However, shadowy subtext and suggestion still play an important role in the drama: ‘It’s an intimate play with so much going on beneath the surface,’ KT tells me. ‘On stage, the actors say one thing while their bodies tell a different story.’ Body language and movement are important elements in KT’s production. With her background in musical theatre KT is used to the idea of being expressive through movement and wants her cast to be as physically free as possible.

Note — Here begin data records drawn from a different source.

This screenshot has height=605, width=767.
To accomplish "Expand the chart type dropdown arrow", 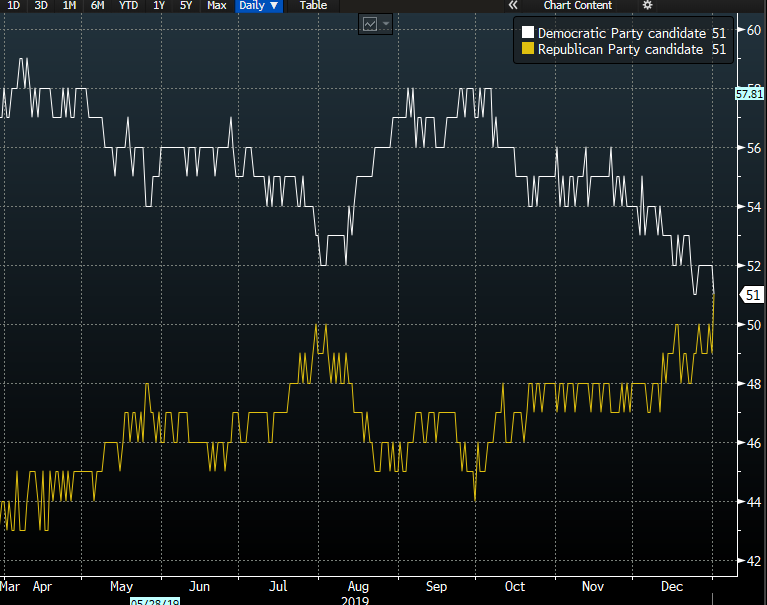I will (385, 24).
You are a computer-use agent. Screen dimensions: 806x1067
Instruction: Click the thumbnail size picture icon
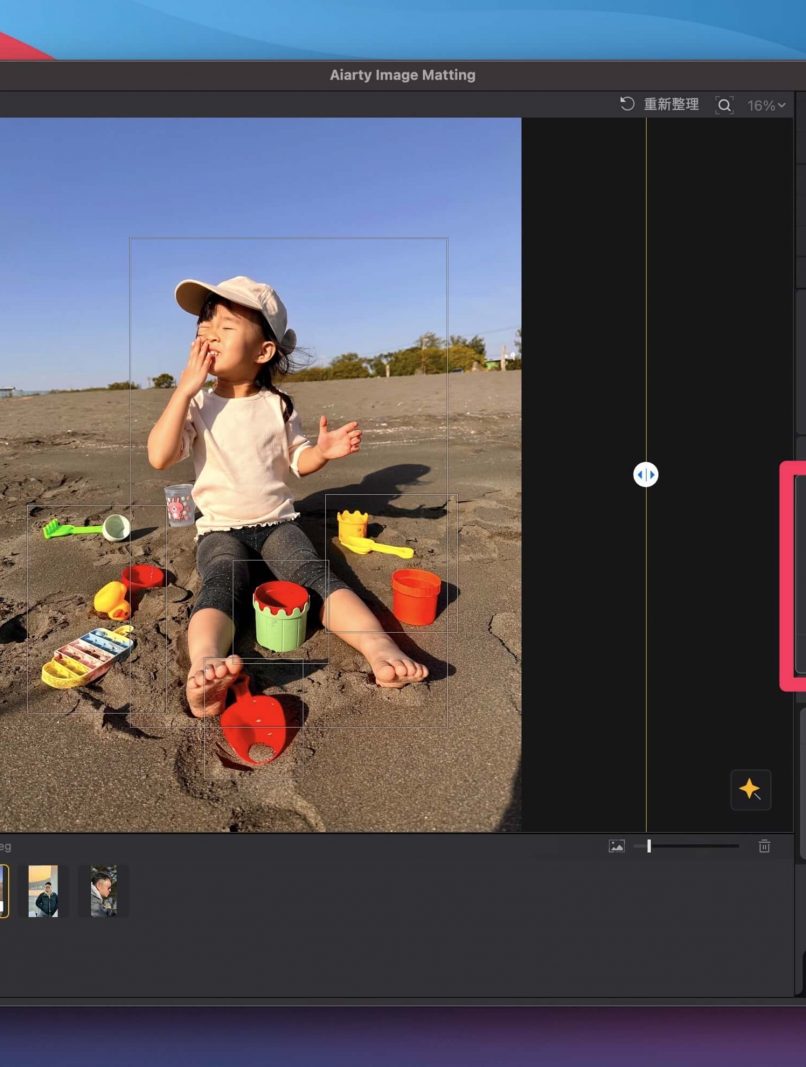click(x=617, y=846)
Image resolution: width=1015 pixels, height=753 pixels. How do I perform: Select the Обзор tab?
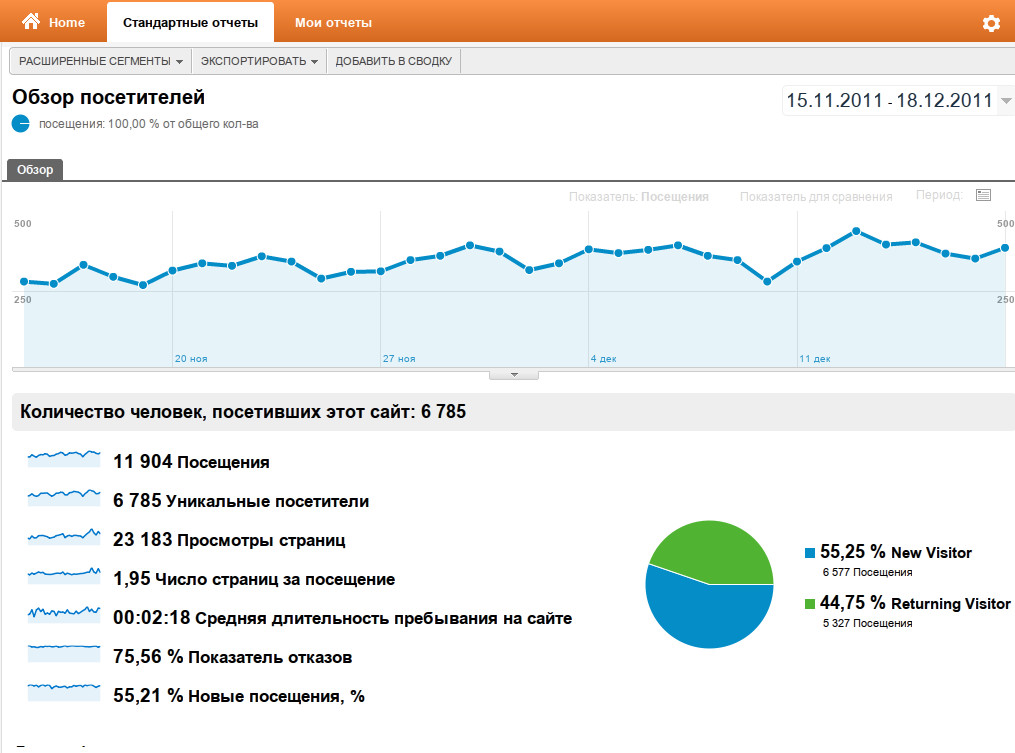pyautogui.click(x=35, y=170)
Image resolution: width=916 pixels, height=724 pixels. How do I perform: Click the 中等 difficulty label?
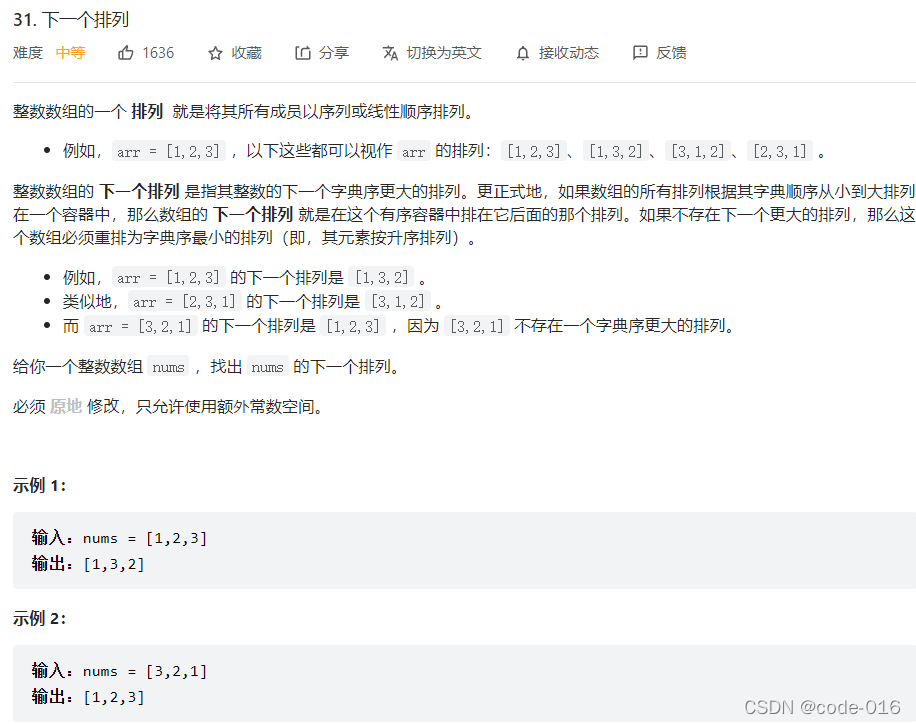(x=71, y=53)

One of her innovations in directing the play is the creation of a Chorus made up of the characters who flicker through Dorian’s life. Robed in sombre black, the Chorus are to show the passing of time that leaves Dorian unmarked and portray his state of mind as he descends into madness. They are to move as an interwoven, tactile unit - which necessitated some speedy cast-bonding. ‘It’s hard not to become close when you’ve spent half an hour blindfolded with your head in someone’s armpit,’ I’m told.
In keeping with the surrealist aesthetic of the production the set is formed of broken mirrors, inspired by Robert Jones’ design for the RSC’s 2008 production of Hamlet in which all the action was reflected back in the mirror-like black floor and in the huge mirrors along the back of the stage. KT tells me she ruled out a painted box-set from the start: ‘They’re so hard to get right, and even with the best artists in the world the whole thing just looks like it’s in danger of toppling over.’
For the crew at the ADC who helped create her mirrored set KT has nothing but praise: ‘they never tell you what you want is impossible - and when it is, they’ll find a way around it.’ Although this is KT’s first time directing at the ADC it is the eleventh production she has been involved with since she arrived in Cambridge last October. As a theatre to work in she tells me the ADC is a dream come true: ‘It’s an awesome space - they have everything you could possibly want.’
The Picture of Dorian Gray opens at the ADC theatre on Tuesday 11th October.